Exercise requirements: The answer must be a single number: the count of lines in the records below that contain the word "checkmark".
.....
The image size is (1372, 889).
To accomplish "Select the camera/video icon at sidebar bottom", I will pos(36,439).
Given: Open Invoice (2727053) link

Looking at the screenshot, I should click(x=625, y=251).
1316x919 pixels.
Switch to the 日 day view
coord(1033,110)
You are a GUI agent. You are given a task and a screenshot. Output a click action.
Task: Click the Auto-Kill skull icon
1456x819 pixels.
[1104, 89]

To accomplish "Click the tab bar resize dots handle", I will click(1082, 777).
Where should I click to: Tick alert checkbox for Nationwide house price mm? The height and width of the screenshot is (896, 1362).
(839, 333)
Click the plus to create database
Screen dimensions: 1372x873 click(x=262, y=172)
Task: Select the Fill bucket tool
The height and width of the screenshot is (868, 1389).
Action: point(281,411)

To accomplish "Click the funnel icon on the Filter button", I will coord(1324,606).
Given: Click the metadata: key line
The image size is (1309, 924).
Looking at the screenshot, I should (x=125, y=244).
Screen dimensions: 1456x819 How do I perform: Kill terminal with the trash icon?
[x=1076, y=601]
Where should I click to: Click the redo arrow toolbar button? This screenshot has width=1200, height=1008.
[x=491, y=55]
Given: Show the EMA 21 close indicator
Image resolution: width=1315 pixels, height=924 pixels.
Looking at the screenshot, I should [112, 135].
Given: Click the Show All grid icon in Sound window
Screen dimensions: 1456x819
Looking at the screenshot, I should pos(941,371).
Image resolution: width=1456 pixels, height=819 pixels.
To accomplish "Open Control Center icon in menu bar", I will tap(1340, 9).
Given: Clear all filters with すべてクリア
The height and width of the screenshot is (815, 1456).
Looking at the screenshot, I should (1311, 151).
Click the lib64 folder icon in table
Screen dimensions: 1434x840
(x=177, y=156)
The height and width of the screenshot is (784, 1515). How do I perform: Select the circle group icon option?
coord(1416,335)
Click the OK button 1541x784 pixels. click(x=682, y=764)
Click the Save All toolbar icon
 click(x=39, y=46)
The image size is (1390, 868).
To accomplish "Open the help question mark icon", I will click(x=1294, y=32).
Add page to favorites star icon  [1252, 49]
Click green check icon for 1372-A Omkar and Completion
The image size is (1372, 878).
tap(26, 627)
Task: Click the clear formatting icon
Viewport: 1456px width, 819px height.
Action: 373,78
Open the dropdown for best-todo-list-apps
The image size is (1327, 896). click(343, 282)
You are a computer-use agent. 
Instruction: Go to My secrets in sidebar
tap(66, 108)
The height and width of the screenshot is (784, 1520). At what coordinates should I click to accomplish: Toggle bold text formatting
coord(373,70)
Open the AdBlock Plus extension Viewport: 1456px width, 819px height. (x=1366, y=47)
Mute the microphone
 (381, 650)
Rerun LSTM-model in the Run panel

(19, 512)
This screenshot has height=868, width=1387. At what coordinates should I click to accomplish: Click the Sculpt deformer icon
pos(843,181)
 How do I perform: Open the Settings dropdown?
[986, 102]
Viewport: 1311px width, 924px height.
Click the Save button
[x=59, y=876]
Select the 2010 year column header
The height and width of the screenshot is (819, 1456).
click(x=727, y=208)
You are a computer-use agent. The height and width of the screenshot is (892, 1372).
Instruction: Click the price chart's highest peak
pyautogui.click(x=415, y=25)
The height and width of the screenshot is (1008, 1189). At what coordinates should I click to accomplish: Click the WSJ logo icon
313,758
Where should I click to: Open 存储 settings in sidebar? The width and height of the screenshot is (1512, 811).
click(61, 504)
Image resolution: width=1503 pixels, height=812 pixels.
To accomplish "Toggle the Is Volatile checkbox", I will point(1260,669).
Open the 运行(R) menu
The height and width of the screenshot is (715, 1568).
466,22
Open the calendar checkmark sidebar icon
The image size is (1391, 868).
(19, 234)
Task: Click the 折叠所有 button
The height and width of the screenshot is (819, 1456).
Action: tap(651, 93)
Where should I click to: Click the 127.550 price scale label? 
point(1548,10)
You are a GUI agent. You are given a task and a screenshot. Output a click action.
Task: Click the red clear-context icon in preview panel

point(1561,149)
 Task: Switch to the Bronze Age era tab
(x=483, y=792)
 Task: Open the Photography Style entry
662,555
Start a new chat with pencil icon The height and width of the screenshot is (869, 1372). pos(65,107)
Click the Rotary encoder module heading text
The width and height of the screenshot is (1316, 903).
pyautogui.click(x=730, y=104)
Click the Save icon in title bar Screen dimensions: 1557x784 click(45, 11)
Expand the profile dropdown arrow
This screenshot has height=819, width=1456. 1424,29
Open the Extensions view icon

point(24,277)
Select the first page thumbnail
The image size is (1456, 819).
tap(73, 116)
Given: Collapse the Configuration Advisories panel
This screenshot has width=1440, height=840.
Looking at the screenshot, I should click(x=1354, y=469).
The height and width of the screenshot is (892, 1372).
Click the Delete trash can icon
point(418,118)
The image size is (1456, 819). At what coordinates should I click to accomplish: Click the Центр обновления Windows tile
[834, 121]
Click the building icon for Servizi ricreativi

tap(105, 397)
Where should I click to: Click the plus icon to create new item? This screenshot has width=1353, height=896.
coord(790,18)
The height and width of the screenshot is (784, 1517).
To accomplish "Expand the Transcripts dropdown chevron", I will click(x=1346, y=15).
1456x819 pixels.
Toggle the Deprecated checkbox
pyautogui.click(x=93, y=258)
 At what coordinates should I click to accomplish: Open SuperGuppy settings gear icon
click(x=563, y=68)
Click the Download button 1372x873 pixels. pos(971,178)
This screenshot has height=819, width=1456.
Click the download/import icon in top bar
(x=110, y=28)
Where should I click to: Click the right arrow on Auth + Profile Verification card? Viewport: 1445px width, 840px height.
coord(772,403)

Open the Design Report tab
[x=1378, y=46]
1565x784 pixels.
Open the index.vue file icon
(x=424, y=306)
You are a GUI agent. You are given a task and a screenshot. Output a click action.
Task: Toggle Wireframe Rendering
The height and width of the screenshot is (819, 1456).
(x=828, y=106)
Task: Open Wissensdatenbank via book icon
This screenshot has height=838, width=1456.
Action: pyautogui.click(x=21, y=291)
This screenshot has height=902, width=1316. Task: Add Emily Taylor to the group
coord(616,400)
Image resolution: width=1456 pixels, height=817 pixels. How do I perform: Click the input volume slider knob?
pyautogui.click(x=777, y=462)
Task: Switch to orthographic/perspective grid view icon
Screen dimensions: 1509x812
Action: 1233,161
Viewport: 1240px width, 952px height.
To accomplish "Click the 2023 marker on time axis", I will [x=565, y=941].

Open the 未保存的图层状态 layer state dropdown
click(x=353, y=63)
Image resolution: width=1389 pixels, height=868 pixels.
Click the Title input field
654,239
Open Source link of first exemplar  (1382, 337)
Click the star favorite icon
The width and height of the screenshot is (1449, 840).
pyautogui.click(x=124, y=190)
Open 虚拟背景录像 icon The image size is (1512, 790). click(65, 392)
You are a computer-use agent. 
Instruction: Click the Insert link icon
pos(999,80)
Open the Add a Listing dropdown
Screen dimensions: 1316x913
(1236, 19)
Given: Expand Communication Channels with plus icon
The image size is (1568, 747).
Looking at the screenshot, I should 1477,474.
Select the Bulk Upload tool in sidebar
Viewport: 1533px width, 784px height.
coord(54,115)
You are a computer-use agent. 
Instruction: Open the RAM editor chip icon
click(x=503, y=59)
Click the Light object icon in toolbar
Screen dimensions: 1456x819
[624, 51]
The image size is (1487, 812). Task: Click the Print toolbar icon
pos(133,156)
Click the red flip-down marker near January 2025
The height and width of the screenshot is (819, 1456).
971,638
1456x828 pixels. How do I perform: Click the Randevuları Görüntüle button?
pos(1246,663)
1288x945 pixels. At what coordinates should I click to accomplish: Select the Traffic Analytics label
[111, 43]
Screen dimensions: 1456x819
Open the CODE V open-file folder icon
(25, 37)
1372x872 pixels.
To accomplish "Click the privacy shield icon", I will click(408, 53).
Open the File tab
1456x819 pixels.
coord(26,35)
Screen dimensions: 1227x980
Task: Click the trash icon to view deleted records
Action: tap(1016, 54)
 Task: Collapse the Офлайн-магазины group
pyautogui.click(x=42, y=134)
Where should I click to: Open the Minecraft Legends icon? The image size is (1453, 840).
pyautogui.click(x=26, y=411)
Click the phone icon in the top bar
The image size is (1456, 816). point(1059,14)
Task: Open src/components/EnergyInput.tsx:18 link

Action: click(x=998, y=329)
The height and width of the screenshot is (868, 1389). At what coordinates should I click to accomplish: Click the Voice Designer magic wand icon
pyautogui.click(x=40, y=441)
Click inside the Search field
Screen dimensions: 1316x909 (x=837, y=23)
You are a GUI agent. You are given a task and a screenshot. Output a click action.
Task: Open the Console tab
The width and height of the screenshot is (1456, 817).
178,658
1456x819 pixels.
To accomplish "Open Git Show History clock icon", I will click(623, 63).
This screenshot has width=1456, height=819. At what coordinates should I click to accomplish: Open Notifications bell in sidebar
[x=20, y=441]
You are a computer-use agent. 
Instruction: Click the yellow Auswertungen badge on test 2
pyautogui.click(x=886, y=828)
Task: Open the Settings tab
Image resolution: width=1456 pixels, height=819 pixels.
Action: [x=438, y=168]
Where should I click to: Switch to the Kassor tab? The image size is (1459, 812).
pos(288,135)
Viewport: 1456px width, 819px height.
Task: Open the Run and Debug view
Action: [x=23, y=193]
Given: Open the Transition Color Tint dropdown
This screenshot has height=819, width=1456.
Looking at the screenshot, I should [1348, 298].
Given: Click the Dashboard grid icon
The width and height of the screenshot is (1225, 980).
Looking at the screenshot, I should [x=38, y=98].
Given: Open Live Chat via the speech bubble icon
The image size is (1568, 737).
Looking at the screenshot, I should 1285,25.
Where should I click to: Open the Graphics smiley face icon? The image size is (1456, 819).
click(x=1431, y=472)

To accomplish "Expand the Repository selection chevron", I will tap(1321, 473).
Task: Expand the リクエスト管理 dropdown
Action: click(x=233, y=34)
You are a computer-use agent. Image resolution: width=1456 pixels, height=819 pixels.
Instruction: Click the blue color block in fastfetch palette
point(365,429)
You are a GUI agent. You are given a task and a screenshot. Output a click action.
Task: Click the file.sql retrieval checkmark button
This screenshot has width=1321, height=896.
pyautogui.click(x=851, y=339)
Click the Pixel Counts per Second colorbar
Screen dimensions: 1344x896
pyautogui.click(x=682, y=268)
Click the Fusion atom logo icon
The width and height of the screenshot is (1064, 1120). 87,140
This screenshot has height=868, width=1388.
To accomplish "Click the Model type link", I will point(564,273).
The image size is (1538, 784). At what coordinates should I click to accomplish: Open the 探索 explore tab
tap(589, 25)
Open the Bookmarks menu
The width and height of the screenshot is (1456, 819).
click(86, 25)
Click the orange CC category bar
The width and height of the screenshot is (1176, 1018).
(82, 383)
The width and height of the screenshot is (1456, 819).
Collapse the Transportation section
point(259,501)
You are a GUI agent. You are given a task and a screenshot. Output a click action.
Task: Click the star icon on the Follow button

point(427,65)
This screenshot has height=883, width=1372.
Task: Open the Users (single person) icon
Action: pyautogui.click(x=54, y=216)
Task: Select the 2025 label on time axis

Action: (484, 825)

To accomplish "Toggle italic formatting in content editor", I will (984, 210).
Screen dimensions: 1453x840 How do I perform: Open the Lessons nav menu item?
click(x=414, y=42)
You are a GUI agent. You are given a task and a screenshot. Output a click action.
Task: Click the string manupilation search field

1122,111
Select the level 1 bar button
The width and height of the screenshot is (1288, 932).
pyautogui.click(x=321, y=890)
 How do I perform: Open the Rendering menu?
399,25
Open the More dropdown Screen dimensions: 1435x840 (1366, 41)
.....
Final answer: 2